Today, I’m talking about an important financial concept that you’ll want to have some knowledge about in retirement (regardless of whether you work with a financial advisor or manage your investment portfolio on your own) and that is the sequence of withdrawals. There is a specific spending order that you’ll need to consider when starting portfolio withdrawals in order to minimize taxes in the long-run, and it’s also a spending order that may help you avoid penalties on your withdrawals from retirement accounts prior to age 59 ½.
The conventional wisdom says that the withdrawal order should be:
First - taxable investment accounts like Joint, Single & Trust accounts.
Then, once those accounts are spent or your required minimum distributions kick in, you should withdraw from your tax-deferred retirement accounts like your 401k and your IRA.
Lastly, if those assets are spent down, you would withdraw funds from your Roth last.
For many people, this withdrawal order makes sense, but what’s important to remember here is not that the withdrawal order should always be in this order (because in some cases you would be better off withdrawing from a combination of your taxable and tax-deferred accounts in the same year)...but what really matters is that depending on the types of accounts you have and how much you have in each account - if your assets are skewed more toward taxable or tax deferred accounts, and also your income and tax situation, withdrawal order matters.

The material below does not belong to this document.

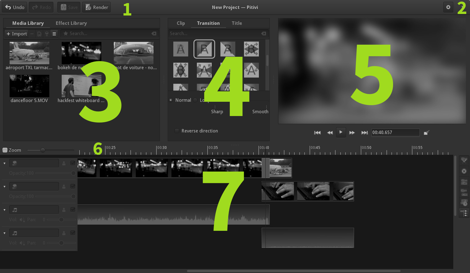Click the split clip scissors icon

coord(464,161)
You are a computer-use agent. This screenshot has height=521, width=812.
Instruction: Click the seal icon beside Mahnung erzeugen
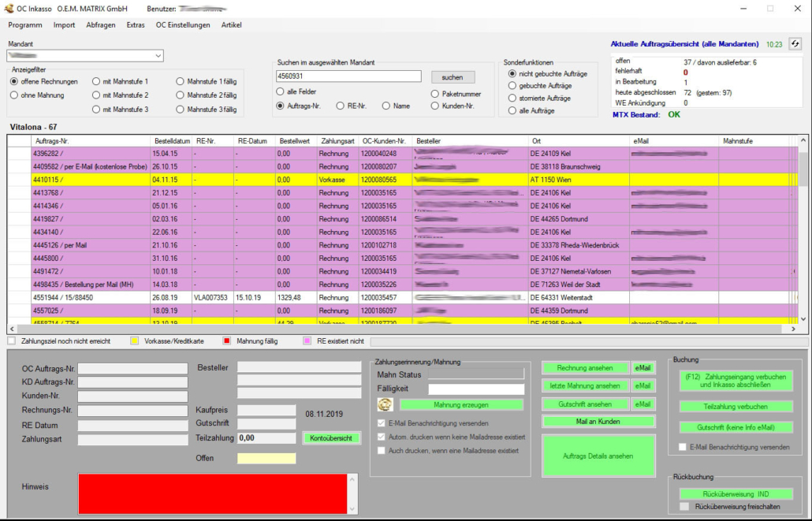pos(386,404)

Especially if you’re going to retire early, withdrawal order really matters, and that’s because if you have taxable accounts like joint, single, or trust accounts, those will allow you more flexibility, help you avoid the 10% penalty (which doesn’t apply to these accounts) and likely lower tax bills in the early years of retirement if you withdraw from those accounts prior to age 59 ½.
That’s it for today. Thanks for listening! Tomorrow I’m going to dive into strategies for when most of your assets are in 401k or Traditional IRA accounts and you need to avoid that 10% penalty on withdrawals.
My name is Ashley Micciche and this is the Retirement Quick Tips podcast.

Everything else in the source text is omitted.